PL : Non. L’impact sur les ventes du dernier concept ‘héritage’ lancé en 2015 a été mesuré et il est plutôt efficace, montrant un écart de 10 à 15 points avec les précédents formats qui sont toujours en place. Le parc magasin va progressivement être mis à niveau, y compris chez les affiliés. Il faut dire que quatre à cinq concepts André cohabitent encore, dont certaines enseignes rouges, alors que la plus récente est violette, et c’est déjà beaucoup trop pour un réseau en termes d’image. Nous allons rénover, mais aussi relocaliser certains magasins et encourager fortement l’affiliation qui concerne actuellement 18 magasins. C’est un vrai potentiel car notre parc de 120 succursales est bien positionné en région parisienne (avec une cinquantaine points de vente) et dans les grandes capitales régionales, mais je vois des trous importants sur les villes intermédiaires de plus de 50 000 habitants. Et c’est idéal pour l’affiliation.

FNW : Combien André compte-t-elle d’adresses non rentables et allez-vous en fermer ?

PL : Non, nous ne sommes pas dans cette logique, car il y a beaucoup de choses à faire encore pour tenter de rentabiliser ces magasins-là, qui représentent à peu près une dizaine d’unités. Pour le moment, nous souhaitons les remettre à flot ou les relocaliser. Et nous voyons déjà des effets rapides : les nouvelles caisses installées permettent la commande d’un modèle indisponible en magasin, et ce service génère maintenant 15 % du chiffre d’affaires dans certains points de vente. Et contribue du coup à les remettre dans le vert.

FNW : Et l’international ?

PL : André n’y est pas présent pour le moment. Nous avons des contacts, notamment avec un potentiel partenaire en Chine, mais il s’agit d’abord de retravailler à fond la marque, et dans un second temps, d’ici deux ans, de commencer à regarder à l’export, car c’est ce que souhaite Spartoo.

FNW : Quel chiffre d’affaires prévoyez-vous pour l’exercice en cours ?

PL : Je reste assez prudent, parce que l’environnement est compliqué, mais nous venons de clore le premier semestre est celui-ci est très favorable en termes d’Ebitda, celui-ci étant presque multiplié par deux.
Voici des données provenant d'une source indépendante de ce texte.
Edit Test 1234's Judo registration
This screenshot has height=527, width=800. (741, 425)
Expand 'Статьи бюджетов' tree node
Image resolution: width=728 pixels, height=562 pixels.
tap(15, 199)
Nous faisons face comme tous à la baisse de trafic mais avons été plus efficaces en effectuant moins de rabais en magasin. L’activité durant les soldes reste correcte et le mouvement des gilets jaunes s’est un peu calmé depuis deux à trois semaines. L’an dernier, André a dégagé un peu plus de 100 millions d’euros de chiffre d'affaires et signera semble-t-il une petite croissance cette année.